What's the best way to think about difficult customers? First, a common reaction people have to nasty or abusive people is to feel out of control or manipulated. Unfortunately, if you feel manipulated, you are more likely to react defensively or aggressively, both of which make the situations much worse. So, here's a first thing to remember. It's so important you should memorize it.
I will not allow the difficult, unpleasant person to make me upset, angry, or frustrated. I will not allow this person (who I hardly even know) to ruin my day, or make me unhappy, because in the scheme of things this person is not important enough to control my life (is anybody, really?).
Second, you need to be clear about your goals when you face a nasty customer. Is it to get even? To humiliate? Often your initial gut reaction to such people is to show them up...to fight back. While that's a normal reaction, guess what happens if you try? The interaction goes on much longer than it would otherwise. And as the situation goes on longer, it's likely to get worse, more upsetting, particularly if the customer decides to go over your head.
You need to be practical and realistic here. Put aside the getting even part (remember, you aren't going to let the customer get your goat), unless you want more unpleasantness. Here's a simple set of goals you can work towards.
I want to deal with this person professionally.
I want to end this nasty interaction as quickly as possible (which means NOT throwing gasoline on the fire).
By working towards these simple goals, you will do your job more effectively, and act in ways you can be proud of. Let's make no mistake here. You don't have to like the nasty person, or even wish them well. But what you should be doing (for your own benefit) is to continue to act professionally and calmly, and to avoid doing anything that will prolong the visit to hell the customer is trying to inflict upon you. It's to your benefit to do so.
Is there more to this defusing mind set? Yes. In my work with thousands of employees stuck dealing with angry, difficult or hostile customers, one thing sticks out about how the successful employees think. They take a fundamental position that goes like this.
When this customer is gone, I want to look back at the way I acted (regardless of how it turned out), and say, with pride, that I acted professionally, and constructively, and did not stoop to the childish (aggressive, nasty, etc.) level of the unpleasant customer. I never ever want to feel that I acted badly.

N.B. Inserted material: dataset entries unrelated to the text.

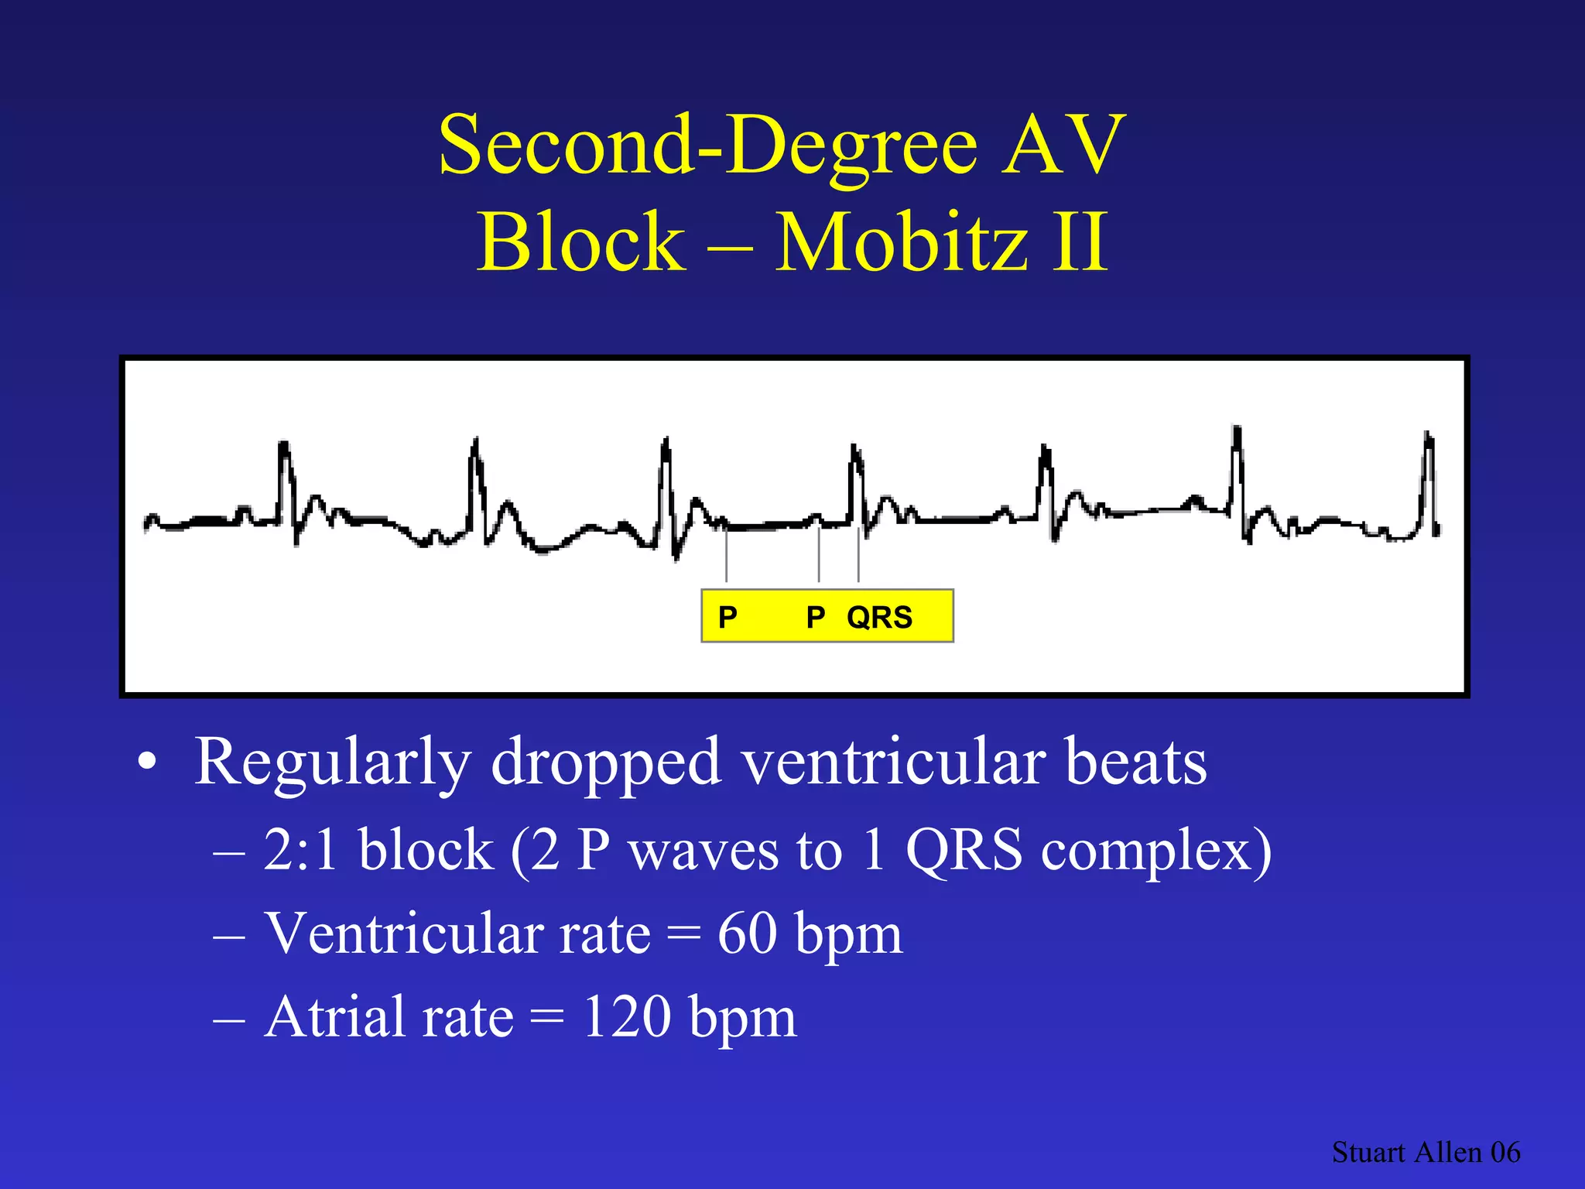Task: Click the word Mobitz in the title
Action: coord(901,243)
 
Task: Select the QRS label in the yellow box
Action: coord(880,617)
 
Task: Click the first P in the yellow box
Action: coord(727,617)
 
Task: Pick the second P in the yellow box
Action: coord(816,617)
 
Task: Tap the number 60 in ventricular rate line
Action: coord(747,934)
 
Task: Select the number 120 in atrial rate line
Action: coord(626,1017)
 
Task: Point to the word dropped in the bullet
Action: coord(606,763)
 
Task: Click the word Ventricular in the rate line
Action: coord(457,934)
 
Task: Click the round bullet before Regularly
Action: coord(147,763)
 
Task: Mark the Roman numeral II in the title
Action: coord(1080,243)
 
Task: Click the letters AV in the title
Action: coord(1063,146)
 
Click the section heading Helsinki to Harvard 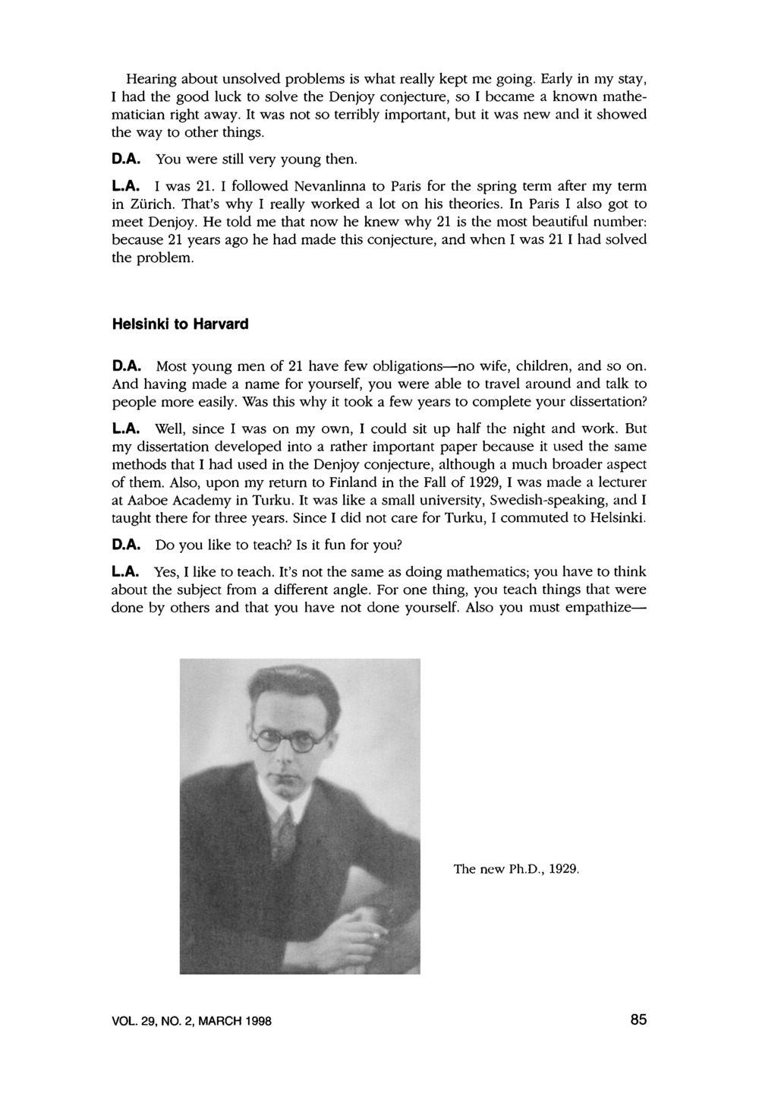coord(180,324)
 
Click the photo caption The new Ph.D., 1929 coord(516,868)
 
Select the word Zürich coord(151,204)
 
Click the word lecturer coord(622,482)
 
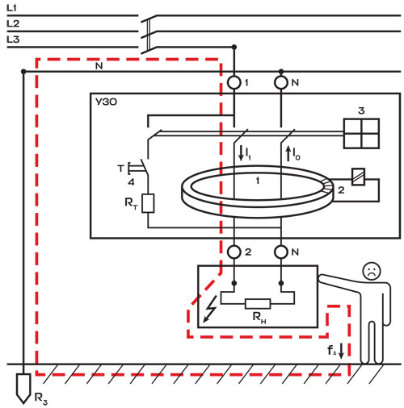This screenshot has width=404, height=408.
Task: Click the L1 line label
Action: click(x=11, y=8)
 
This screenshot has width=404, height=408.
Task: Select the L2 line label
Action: click(x=13, y=24)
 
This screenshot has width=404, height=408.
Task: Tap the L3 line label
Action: click(x=13, y=40)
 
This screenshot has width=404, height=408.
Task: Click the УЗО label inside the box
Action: click(x=106, y=102)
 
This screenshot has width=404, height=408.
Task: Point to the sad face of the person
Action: click(x=372, y=271)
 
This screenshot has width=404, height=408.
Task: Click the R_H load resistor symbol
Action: click(x=258, y=304)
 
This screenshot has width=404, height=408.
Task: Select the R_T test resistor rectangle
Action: click(x=148, y=203)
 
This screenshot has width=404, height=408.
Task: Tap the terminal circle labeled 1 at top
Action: click(x=234, y=82)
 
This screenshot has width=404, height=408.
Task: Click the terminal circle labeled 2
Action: click(x=234, y=252)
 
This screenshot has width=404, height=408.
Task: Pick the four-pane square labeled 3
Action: click(x=361, y=133)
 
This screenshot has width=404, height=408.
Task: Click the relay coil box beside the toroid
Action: click(x=359, y=177)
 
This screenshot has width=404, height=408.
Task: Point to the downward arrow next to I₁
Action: click(x=241, y=153)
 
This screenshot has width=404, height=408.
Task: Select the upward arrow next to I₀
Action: click(x=288, y=153)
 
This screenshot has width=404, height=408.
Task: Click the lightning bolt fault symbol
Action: click(x=209, y=309)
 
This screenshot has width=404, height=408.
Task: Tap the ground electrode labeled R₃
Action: click(x=23, y=389)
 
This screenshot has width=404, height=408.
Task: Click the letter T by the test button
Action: click(x=121, y=169)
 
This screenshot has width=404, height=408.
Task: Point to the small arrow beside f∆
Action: click(x=341, y=351)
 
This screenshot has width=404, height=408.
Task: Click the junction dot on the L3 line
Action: click(x=234, y=47)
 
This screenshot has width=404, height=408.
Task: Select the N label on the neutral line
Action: click(x=99, y=66)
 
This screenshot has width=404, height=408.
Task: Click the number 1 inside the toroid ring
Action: click(x=258, y=181)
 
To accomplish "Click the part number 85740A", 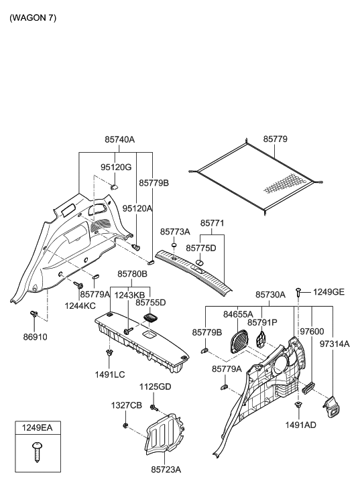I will [120, 140].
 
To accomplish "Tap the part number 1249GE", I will [328, 292].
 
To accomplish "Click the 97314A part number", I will [335, 343].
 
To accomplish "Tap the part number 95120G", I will [116, 167].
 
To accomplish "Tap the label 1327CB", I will [126, 406].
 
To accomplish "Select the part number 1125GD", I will [155, 387].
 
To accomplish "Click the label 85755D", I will [150, 303].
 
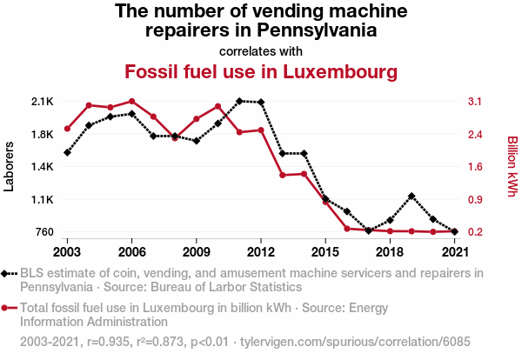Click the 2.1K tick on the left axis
42,102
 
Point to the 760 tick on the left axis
44,232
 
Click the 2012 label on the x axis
261,252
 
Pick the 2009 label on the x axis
197,252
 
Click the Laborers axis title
10,166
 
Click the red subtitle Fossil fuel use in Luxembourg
254,70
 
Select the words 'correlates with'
261,50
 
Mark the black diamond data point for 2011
239,101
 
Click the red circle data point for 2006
131,101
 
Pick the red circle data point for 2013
283,175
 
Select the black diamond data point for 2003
67,152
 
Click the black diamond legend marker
6,273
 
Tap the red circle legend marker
6,307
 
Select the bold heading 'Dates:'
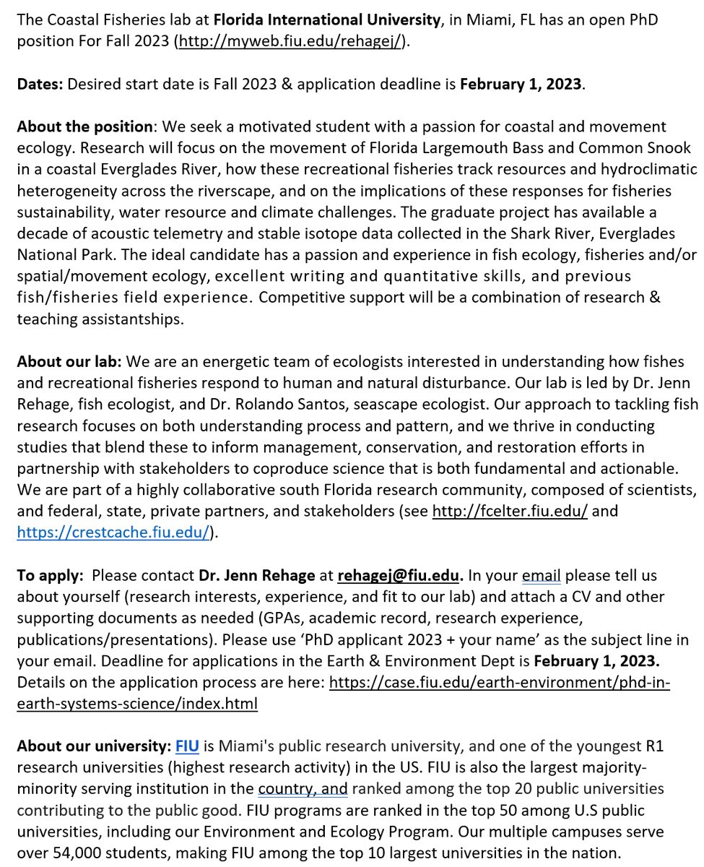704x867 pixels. [40, 84]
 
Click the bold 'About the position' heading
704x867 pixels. [84, 127]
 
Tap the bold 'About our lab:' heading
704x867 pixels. [69, 361]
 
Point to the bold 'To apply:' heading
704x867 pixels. [48, 576]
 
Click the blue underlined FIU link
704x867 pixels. [187, 746]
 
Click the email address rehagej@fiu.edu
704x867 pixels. [398, 576]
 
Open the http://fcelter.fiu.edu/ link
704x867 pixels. [510, 512]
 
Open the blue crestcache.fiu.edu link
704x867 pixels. [113, 532]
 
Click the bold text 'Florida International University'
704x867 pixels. [327, 20]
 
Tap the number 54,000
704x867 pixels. [71, 853]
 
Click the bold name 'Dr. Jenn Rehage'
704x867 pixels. [256, 576]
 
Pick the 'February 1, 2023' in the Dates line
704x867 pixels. [521, 84]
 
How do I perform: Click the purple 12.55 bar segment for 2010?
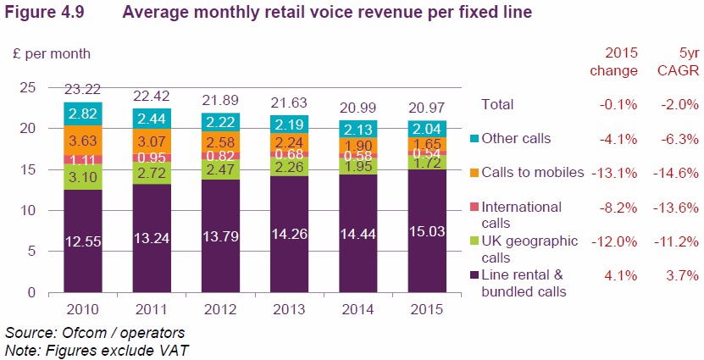pyautogui.click(x=82, y=241)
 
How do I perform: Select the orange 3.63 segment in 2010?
pyautogui.click(x=82, y=140)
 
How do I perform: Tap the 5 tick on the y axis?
pyautogui.click(x=30, y=252)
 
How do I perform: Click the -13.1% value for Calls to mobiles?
pyautogui.click(x=615, y=172)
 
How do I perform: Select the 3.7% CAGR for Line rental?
pyautogui.click(x=682, y=274)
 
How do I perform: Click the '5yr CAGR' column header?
pyautogui.click(x=677, y=62)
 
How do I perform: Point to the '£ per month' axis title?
pyautogui.click(x=51, y=53)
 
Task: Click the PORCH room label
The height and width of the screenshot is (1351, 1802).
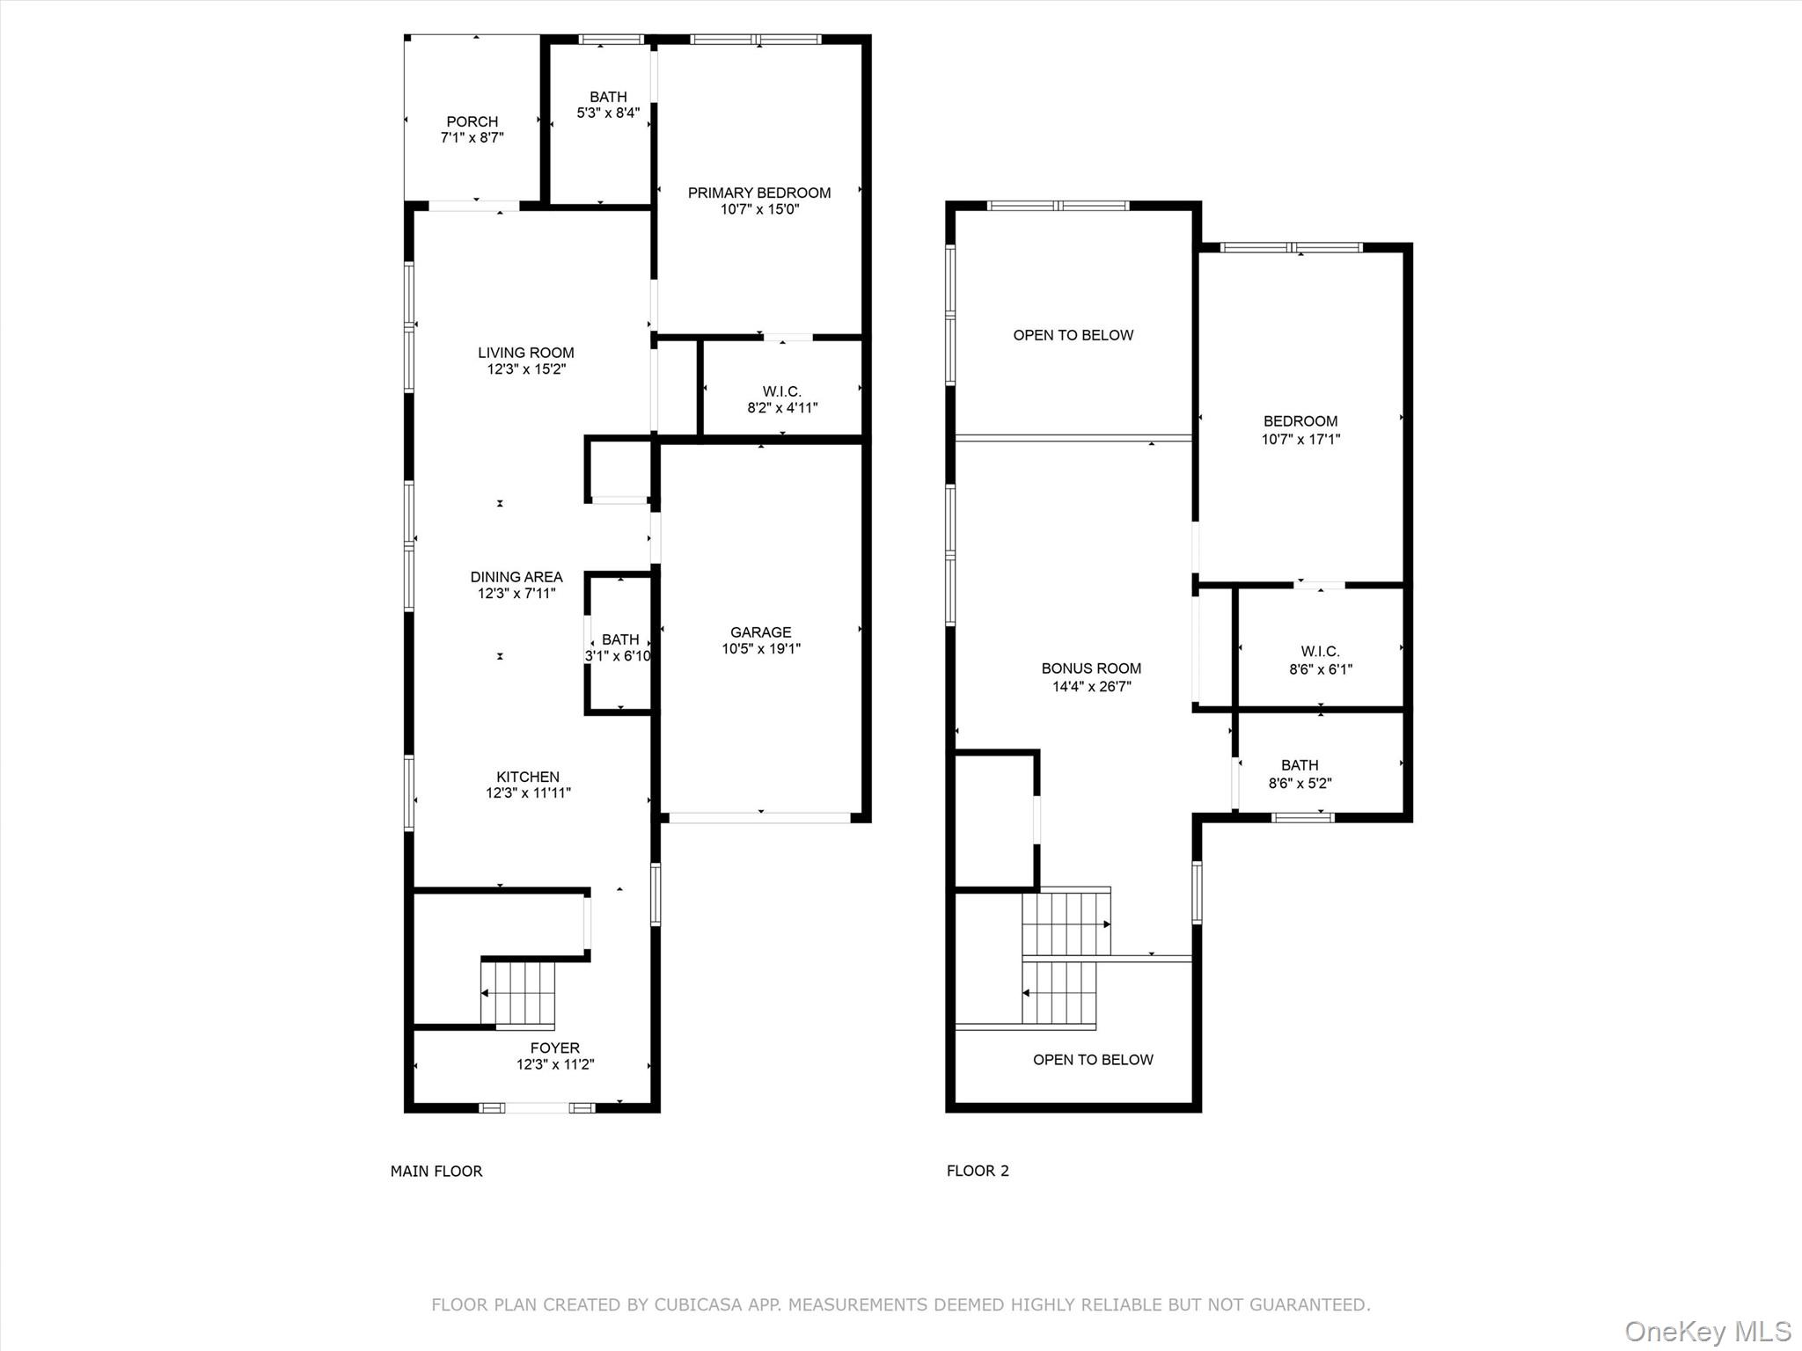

You might notice something about what's written above...something that's different than what others focus on. I don't focus on how it's "good" to be nice to unpleasant people. I don't tell you to smile when you are having your butt kicked verbally. And, I don't hammer on the usual value of customer service. That's because I know that the reason you should work to learn how to defuse angry people is FOR YOU. The benefits and advantages of doing so are overwhelming in terms of reducing stress, enjoying the job and feeling a sense of job satisfaction. Remember that. It's for YOU. And by serving the "better part of yourself, you will, coincidentally, be offering better customer service and become a more effective contributor to your organization.